Я запер на ключ дверь кафедры, чтобы без толку не рвались сюда на огонёк непрошеные гости. Открыл форточку – сквозняком выветрить застоялый запах табачного дыма и краски. Облегчил карман, пересыпав в ящик стола всю мелочь. Затем пришёл черёд наскоро перекусить, чем запасся в магазине, и приняться за работу. За час, прикинул в уме, управлюсь с алой гирляндой в виде молнии и двойной петлёй оранжево-жёлтых огоньков, что восьмёркой должна опоясать зелёную ёлку-единичку. А там, глядишь, останется всего ничего – над голубой дорогой и санями девяткой врисовать голубых снежинок круговерть, там-сям мазнуть кистью… Если поднапрячься, то можно поспеть в метро как раз до закрытия.
Откинулся в кресле, расслабился, собираясь с духом перед последним ударным усилием, на мгновение, казалось бы, прикрыл глаза, представив, как внахлёст накладываются и оттеняют друг друга цифры, высвечивая наступающий новый год… и закружило меня, завертело, точно одну из тех невесомых снежинок, что парят в свете неоновой лампы за оконным стеклом, ложатся пушистыми белыми шапками на голые ветви дерев, порошат институтский внутренний дворик…
Уж было совсем сморило, да отчего-то вздрогнул всем телом. Спугнув незаметно окутавшую меня дрёму, смутная тревога закралась в мысли, проникла в чувства. Такое ощущение, ну прямо точь-в-точь как в детстве, будто помимо тебя ещё некто незримый присутствует в комнате, некто затаился за шторами, бесшумно отделяется от тени в углу и на цыпочках крадётся за спиной… скрипит зубами…
Совсем неуютно почувствовал себя, когда вдруг послышался едва различимый шёпот…
Удивительно, но, прислушавшись к себе, страха не испытал, отнюдь нет, скорее – тревожное любопытство. Этот некто просил тихо, но внятно, чтоб его… – что-что?! – залатали? Шёпот-то я отчётливо слышал, однако ж, озадаченный, тщетно вертел головой по сторонам.
Внезапно невероятная догадка поразила меня: не тот ли это ветхий бумажный рублик взывает к милосердию? Нелепо, конечно, само подозрение, но здесь ведь больше некому… Да и шепоток мне кажется знакомым: для мужского слишком высокий, для женского слишком низкий и с каким-то шипящим присвистом, как подзабытый шелест осенней листвы на ветру.

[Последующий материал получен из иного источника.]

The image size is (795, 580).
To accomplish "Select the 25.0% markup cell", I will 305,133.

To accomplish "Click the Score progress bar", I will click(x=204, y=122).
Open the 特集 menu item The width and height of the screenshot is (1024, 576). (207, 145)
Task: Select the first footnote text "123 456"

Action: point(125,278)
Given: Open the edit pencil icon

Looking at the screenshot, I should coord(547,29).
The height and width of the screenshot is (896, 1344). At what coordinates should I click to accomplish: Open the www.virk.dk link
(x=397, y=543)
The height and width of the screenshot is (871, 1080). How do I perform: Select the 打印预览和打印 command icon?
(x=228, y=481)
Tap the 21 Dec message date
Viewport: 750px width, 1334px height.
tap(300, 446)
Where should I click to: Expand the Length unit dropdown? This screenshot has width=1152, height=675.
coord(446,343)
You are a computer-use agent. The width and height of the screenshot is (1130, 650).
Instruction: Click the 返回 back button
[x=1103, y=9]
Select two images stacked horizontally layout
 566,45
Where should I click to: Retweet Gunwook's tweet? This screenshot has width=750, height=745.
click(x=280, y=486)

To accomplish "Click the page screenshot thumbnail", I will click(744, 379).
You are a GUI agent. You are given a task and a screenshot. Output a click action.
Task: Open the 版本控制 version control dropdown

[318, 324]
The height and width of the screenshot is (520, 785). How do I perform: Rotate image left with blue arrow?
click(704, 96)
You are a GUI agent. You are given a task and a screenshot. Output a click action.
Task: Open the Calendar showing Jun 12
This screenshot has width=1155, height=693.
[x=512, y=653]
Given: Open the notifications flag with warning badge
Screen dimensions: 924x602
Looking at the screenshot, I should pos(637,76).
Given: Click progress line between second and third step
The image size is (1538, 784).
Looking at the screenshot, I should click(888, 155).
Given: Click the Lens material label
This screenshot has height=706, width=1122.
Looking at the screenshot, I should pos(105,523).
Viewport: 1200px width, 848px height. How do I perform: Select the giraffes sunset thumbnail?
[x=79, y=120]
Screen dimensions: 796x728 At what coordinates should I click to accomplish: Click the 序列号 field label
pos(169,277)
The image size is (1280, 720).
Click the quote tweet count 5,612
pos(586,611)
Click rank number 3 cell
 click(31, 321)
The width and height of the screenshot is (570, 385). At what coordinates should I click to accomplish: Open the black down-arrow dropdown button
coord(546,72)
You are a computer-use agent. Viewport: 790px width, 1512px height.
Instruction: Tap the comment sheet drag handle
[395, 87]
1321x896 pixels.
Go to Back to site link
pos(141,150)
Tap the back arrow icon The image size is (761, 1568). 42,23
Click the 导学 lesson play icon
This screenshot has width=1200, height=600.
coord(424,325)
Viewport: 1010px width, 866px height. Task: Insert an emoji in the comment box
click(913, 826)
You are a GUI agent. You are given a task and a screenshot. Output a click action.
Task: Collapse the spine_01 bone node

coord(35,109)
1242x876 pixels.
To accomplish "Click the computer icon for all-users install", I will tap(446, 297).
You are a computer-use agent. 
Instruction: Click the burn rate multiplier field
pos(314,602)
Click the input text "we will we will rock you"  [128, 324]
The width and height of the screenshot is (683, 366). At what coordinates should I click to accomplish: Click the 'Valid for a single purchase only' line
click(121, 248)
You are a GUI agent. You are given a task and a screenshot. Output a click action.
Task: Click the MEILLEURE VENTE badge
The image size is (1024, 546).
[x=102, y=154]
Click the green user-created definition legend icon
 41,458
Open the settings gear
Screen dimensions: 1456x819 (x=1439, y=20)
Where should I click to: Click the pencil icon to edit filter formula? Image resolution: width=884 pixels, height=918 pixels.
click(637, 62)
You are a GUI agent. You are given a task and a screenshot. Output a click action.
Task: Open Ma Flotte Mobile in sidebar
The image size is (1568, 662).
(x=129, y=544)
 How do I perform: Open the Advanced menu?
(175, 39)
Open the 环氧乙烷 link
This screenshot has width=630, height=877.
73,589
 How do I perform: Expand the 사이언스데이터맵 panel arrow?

Ну а почему бы, собственно говоря, не подлечить бедолагу, а? Раз жалобно просит, то дело его, стало быть, дрянь.
Я вытащил из нагрудного кармана сложенный вдвое рубль, распрямил, повертел и так и сяк, посмотрел на просвет: ничего необычного в нём не заметил, ну разве что рваный. Затем, бережно разгладив на столе, я распотрошил папироску и с двух сторон подклеил, прижал его к столу орфографическим словарём.
– Спасибо! – первым делом поблагодарил меня рубль, освободившись из-под пресса. – Теперь почти как новый. Могу ли узнать имя своего спасителя?
Почему-то я совершенно не удивился, услышав вполне внятный голос, наоборот, сарказмом осенило: а как же, вежливый попался, к тому же человечьим языком молвит! – и без тени смущения представился:
– Николкой свои кличут. На кафедре – Николай Ремизанович. Денигин – моя фамилия.
– Тёзка, значит?
– Почему тёзка? – изумился я, не сразу уловив намёка соль.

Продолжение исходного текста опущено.